ISSN 2331-2262 (print) • ISSN 2331-2270 (online)
Volume 5, Number 3, October 2015 • ORIGINAL ARTICLE
A Minimum 2-Year Follow-up Using Modular Trabecular Metal Tibial Components in Total Knee Arthroplasty
Zandee van Rilland E1, Varcadipane J2, Geling O3, Murai Kuba M2, Nakasone C2
1. University of Maryland School of Medicine, 620 W Lexington St, Baltimore, MD 21201 US
2. Straub Clinic Bone and Joint Center, 888 S. King St., Honolulu, HI 96813 US (Direct reprint requests to Cass Nakasone)
3. University of Hawaii at Manoa, 2500 Campus Rd, Honolulu, HI 96822 US
Keywords: total knee arthroplasty; uncemented; cementless; trabecular metal; porous tantalum
Level of Evidence: AAOS Therapeutic Level IV
Introduction: Early failure of tibial components remains a concern in total knee arthroplasty (TKA). Loss of fixation with cemented implants continues to be problematic in young, active patients. We sought to determine outcomes in patients receiving trabecular metal (TM) implants in a single-surgeon community hospital setting.
Methods: A retrospective analysis was performed on 167 consecutive primary TKAs performed on 133 patients utilizing a TM tibial implant with a minimum two years follow-up.
Results: Failure due to aseptic loosening occurred in 4 of the 167 cases (2.4%). Local and systemic complication rates were low. Length of hospital stay and tourniquet time data were also reported.
Conclusion: Overall complications were low in our cohort of patients receiving TM implants. Longer follow-up is necessary to determine if the outcomes we observed are sustained over time.
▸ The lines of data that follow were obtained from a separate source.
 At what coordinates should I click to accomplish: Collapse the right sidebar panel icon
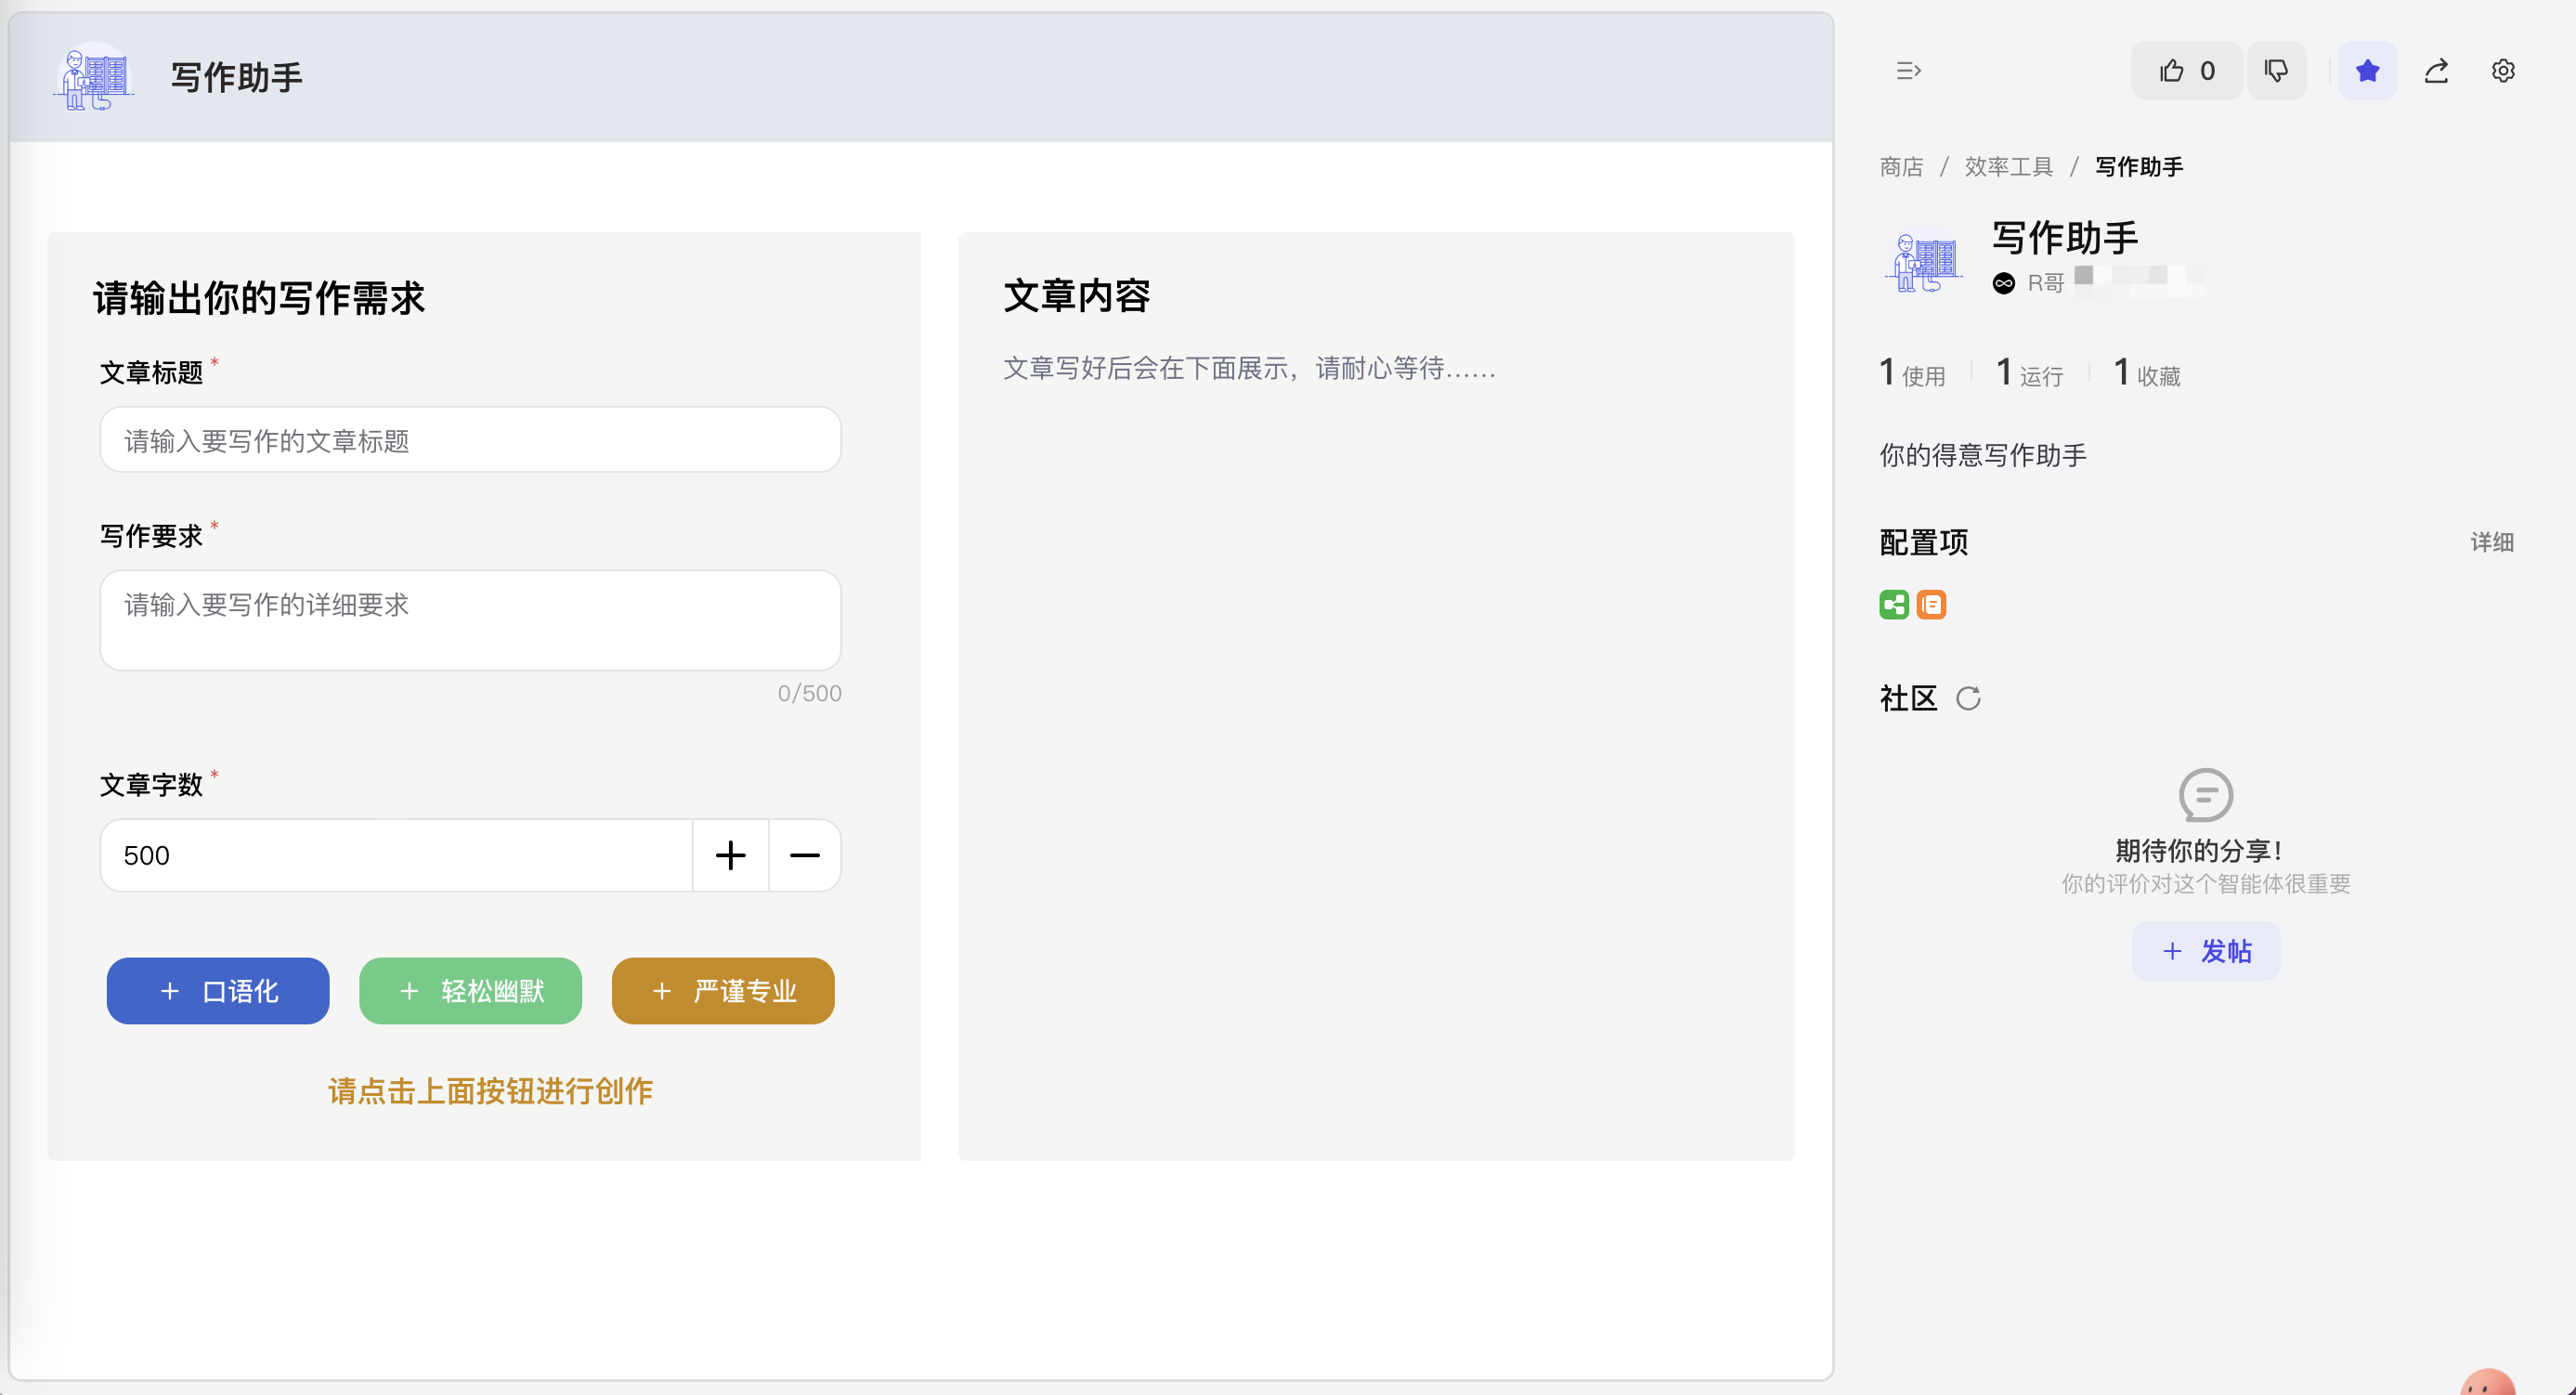pyautogui.click(x=1908, y=71)
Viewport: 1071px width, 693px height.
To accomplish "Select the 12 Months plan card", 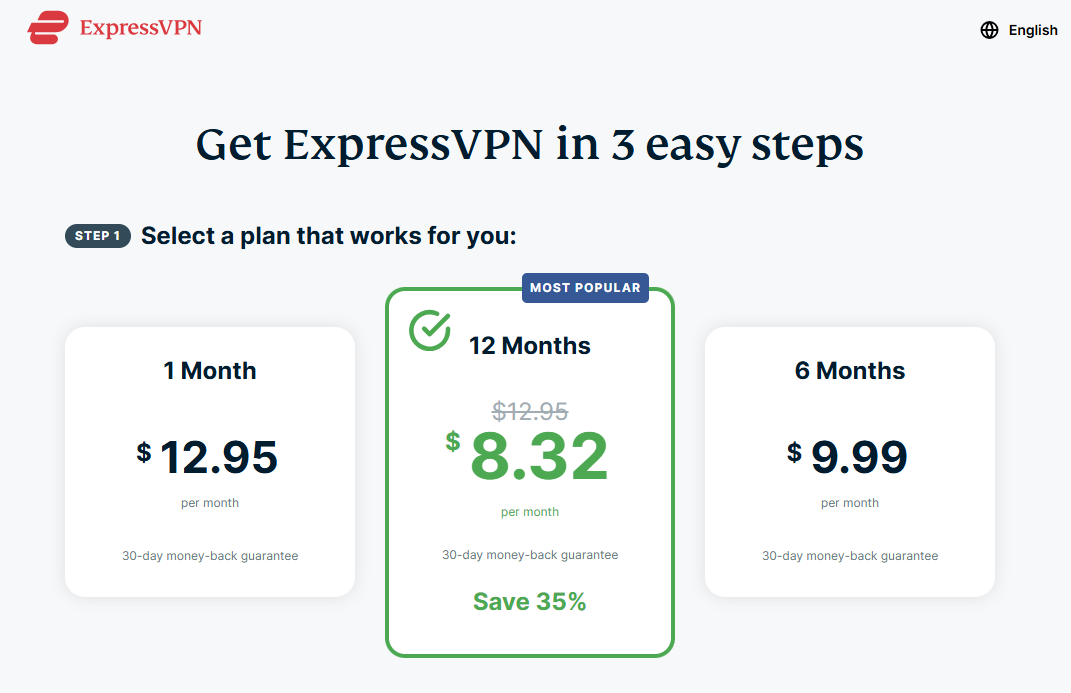I will point(530,472).
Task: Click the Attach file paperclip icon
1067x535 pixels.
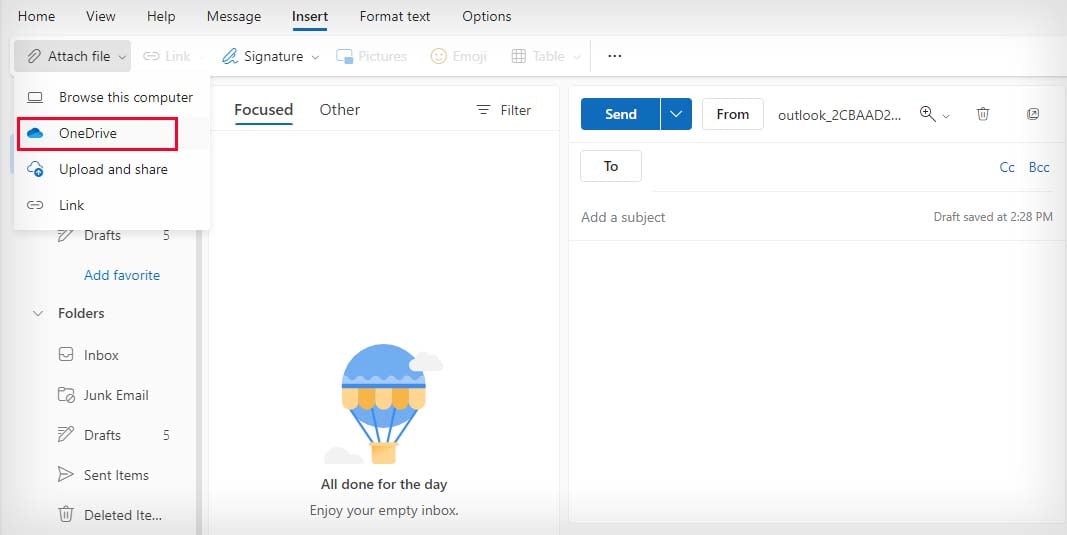Action: pyautogui.click(x=34, y=57)
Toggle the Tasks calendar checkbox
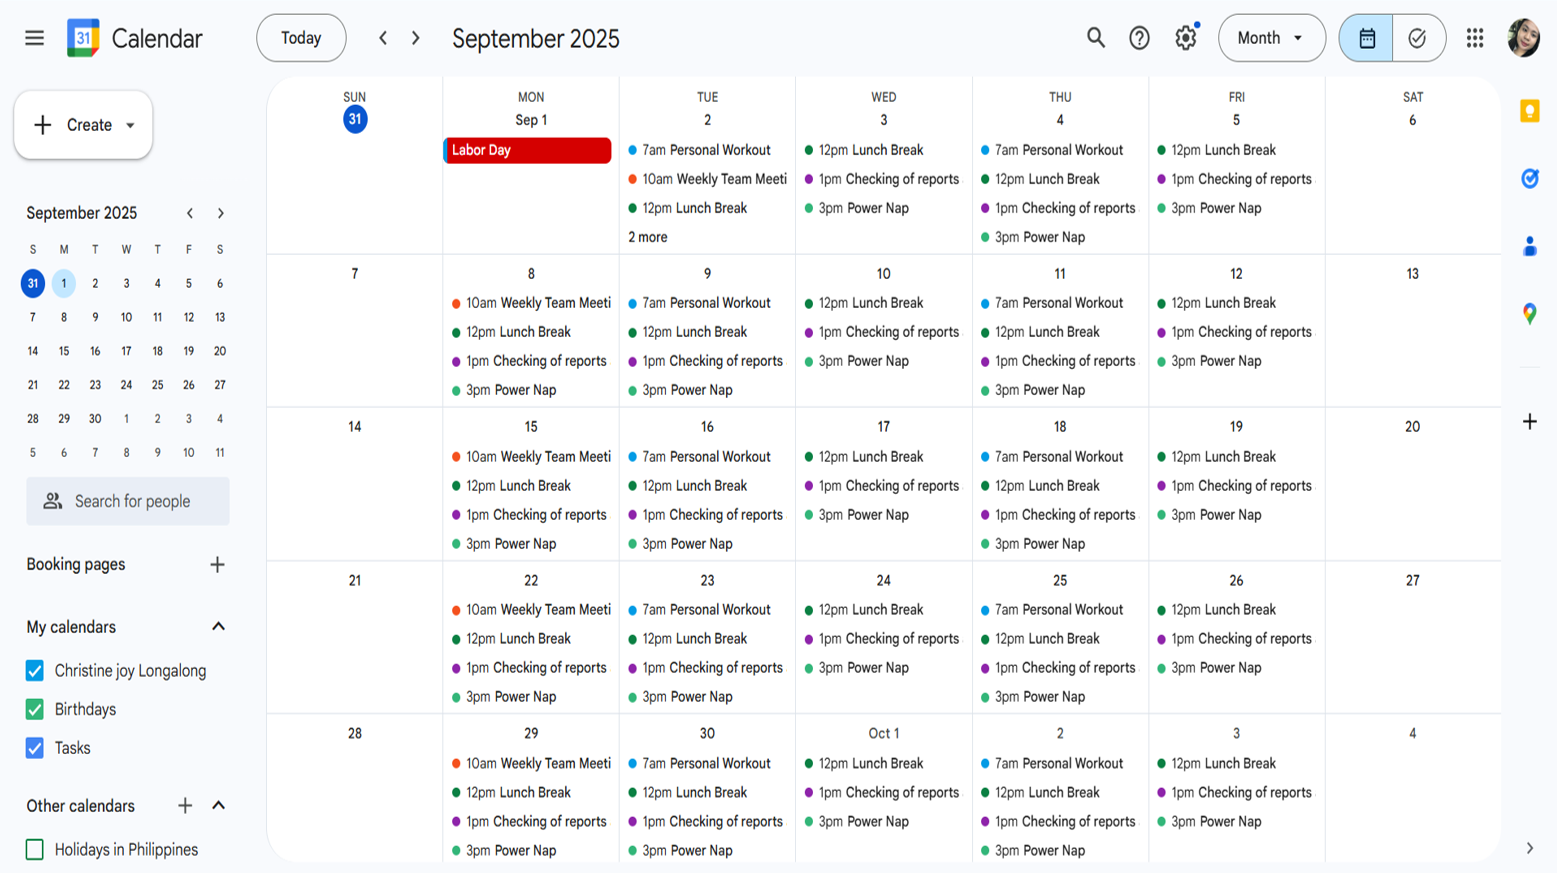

Among the many ways by which total knee arthroplasty (TKA) fail and require revision, early aseptic failure of tibial implants continues to be a major concern for most surgeons [1,2,3]. In the cemented TKA literature, aseptic loosening rates continue to remain between 1 - 7 % in most reported series [4,5,6,7,8]. Although cemented TKA remains the gold standard, the bone cement interface represents a biologically static construct. Mechanical forces that overwhelm the strength of this interface will lead to failure without the biologic capacity for repair . Biologic fixation of an implant to bone, if achieved, has the theoretical advantage of biologic repair throughout the life of the implant if the surrounding host bone maintains the ability for fracture repair and remodeling. Cementless implants were developed to capitalize on this potential [10,11,12,13].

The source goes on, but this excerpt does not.